*** Opening of Page text ***
Life Is a Braid in Spacetime

Max Tegmark

Nautilus

2015-10-02

“Our language reveals how differently we think of space and time: The first as a static stage, and the second as something flowing. Despite our intuition, however, the flow of time is an illusion. Einstein taught us that there are two equivalent ways of thinking about our physical reality: Either as a three-dimensional place called space, where things change over time, or as a four-dimensional place called spacetime that simply exists, unchanging, never created, and never destroyed.”

“As Einstein put it, “The distinction between past, present, and future is only a stubbornly persistent illusion.” When we think about the present, we mean the time slice through spacetime corresponding to the time when we’re having that thought. We refer to the future and past as the parts of spacetime above and below this slice.”

“This is analogous to your use of the terms here, in front of me, and behind me to refer to different parts of spacetime relative to your present position. The part that’s in front of you is clearly no less real than the part behind you—indeed, if you’re walking forward, some of what’s presently in front of you will be behind you in the future, and is presently behind various other people. Analogously, in spacetime, the future is just as real as the past—parts of spacetime that are presently in your future will, in your future, be in your past. Since spacetime is static and unchanging, no parts of it can change their reality status, and all parts must be equally real.”
*** Close of Page text ***
*** Opening of Records shown ***
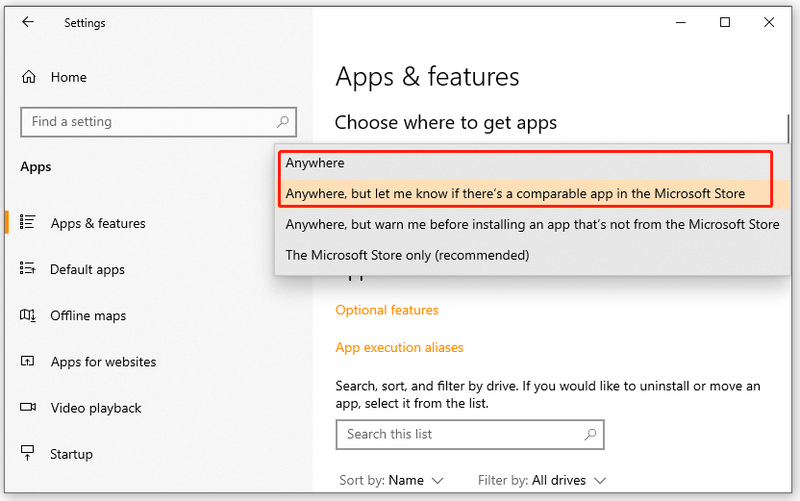Click the back arrow in Settings
This screenshot has width=800, height=501.
coord(28,22)
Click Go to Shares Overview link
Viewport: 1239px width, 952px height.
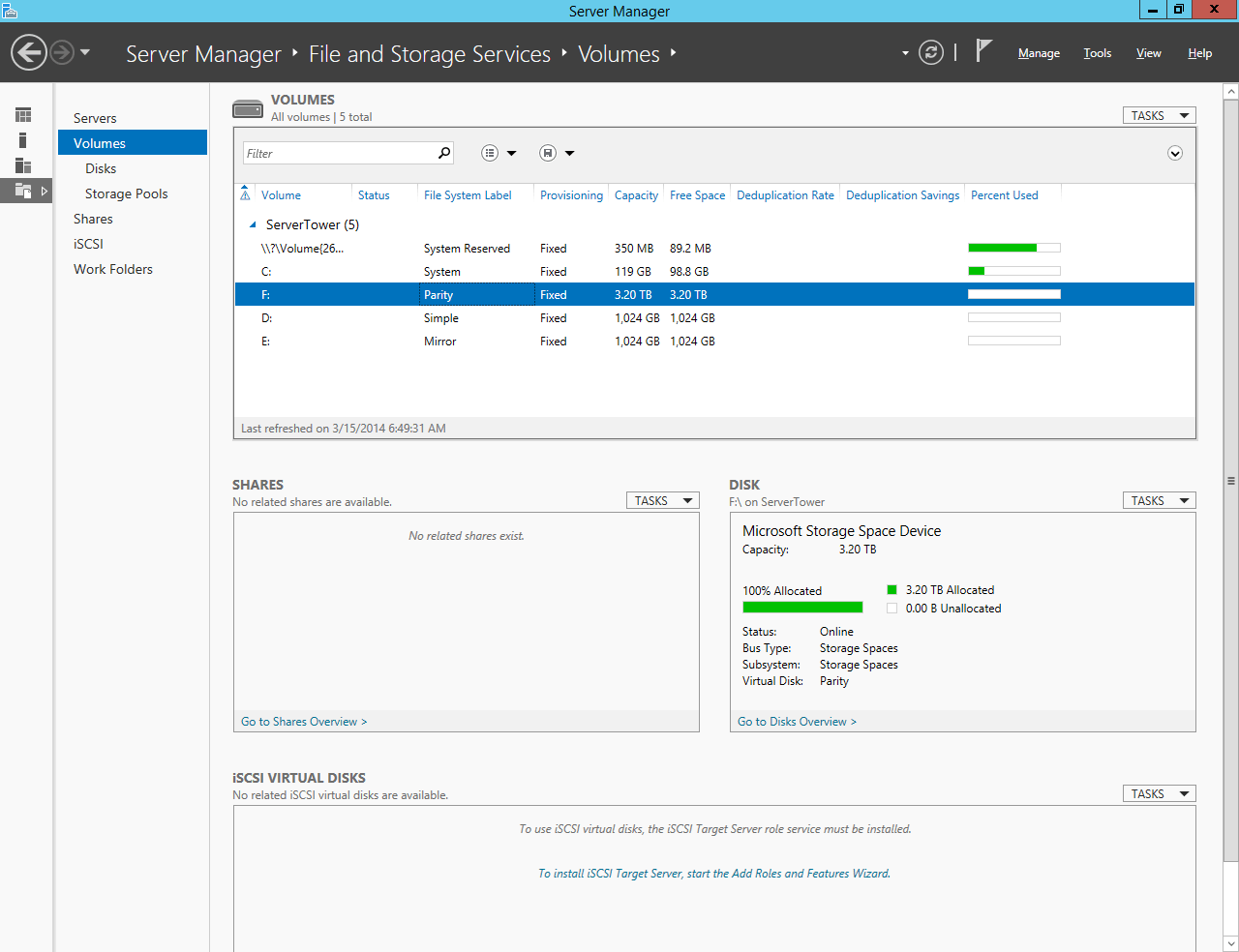(x=304, y=722)
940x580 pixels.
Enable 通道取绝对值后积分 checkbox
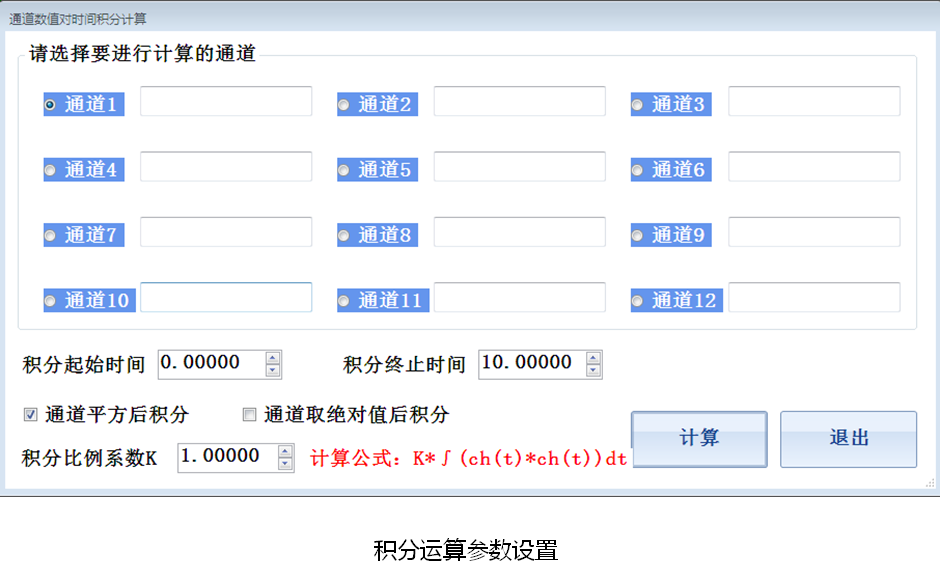point(250,414)
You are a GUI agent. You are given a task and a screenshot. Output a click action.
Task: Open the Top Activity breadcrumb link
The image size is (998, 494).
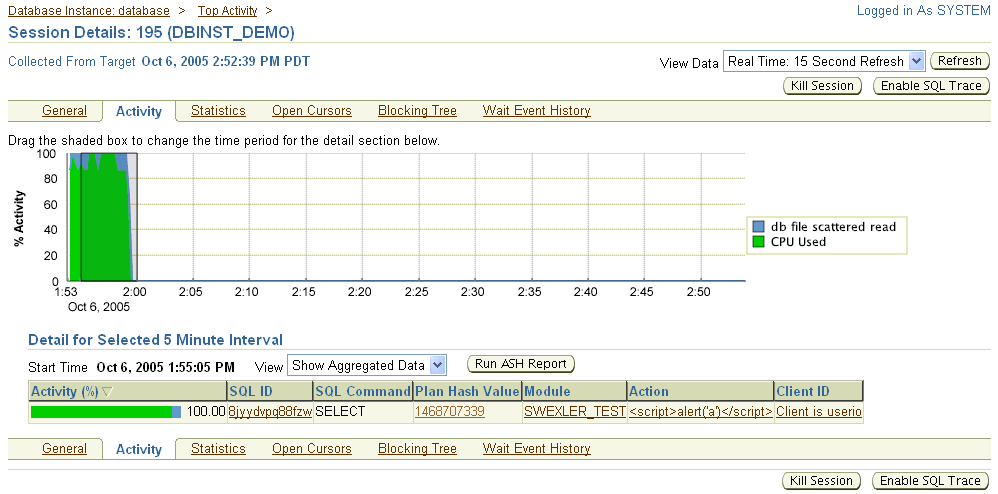pos(227,11)
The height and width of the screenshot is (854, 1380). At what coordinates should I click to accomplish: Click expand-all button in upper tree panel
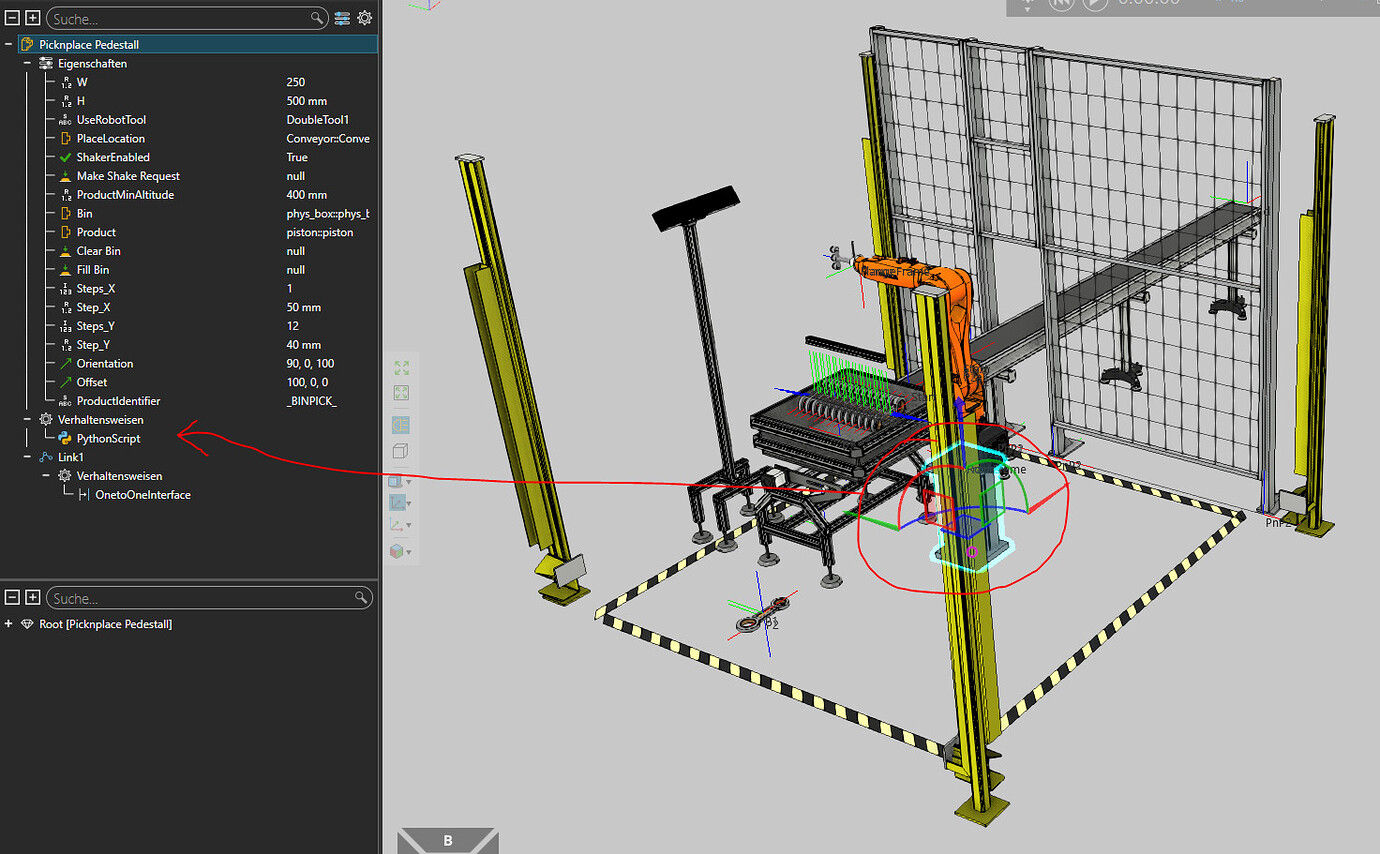pos(32,18)
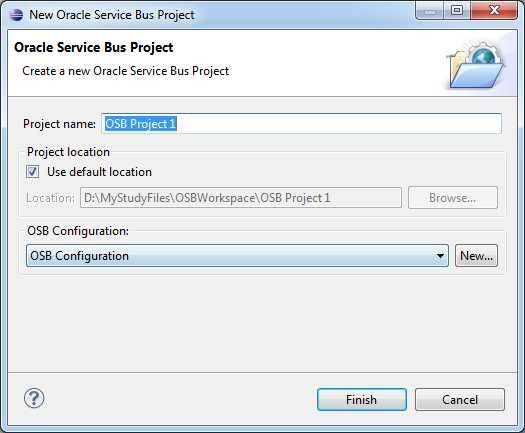
Task: Click the Eclipse icon in title bar
Action: [x=16, y=15]
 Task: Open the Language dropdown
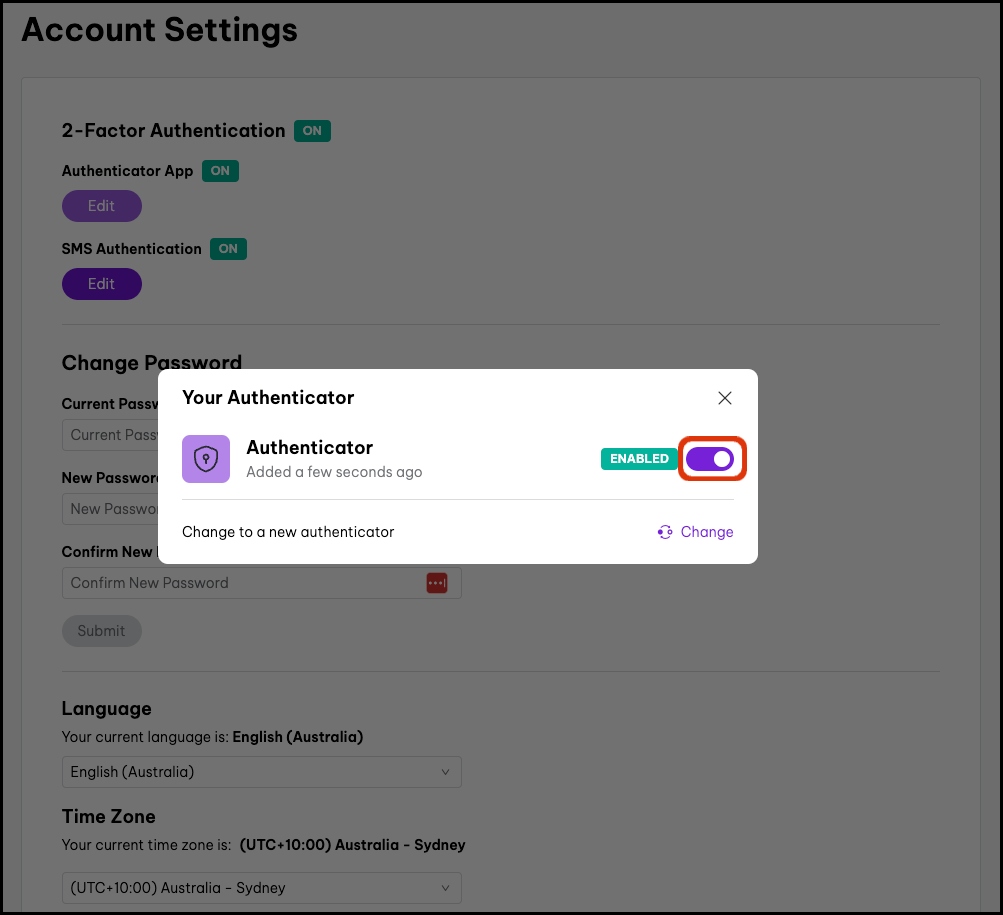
*** Close of Records shown ***
» Work instruction: Please carry the passage on spacetime and the illusion of time's flow forward, starting after its final sentence.

» Solved problem:
“The first step is to consider how we look as a spacetime structure. The cosmology pioneer George Gamow entitled his autobiography My World Line, a phrase also used by Einstein to refer to paths through spacetime. However, your own world line strictly speaking isn’t a line: It has a non-zero thickness and it’s not straight. The roughly 1029 elementary particles (quarks and electrons) that your body is made of form a tube-like shape through spacetime, analogous to the spiral shape of the Moon’s orbit (“The Moon’s Orbit”) but more complicated. If you’re swimming laps in a pool, that part of your spacetime tube has a zig-zag shape, and if you’re using a playground swing, that part of your spacetime tube has a serpentine shape.”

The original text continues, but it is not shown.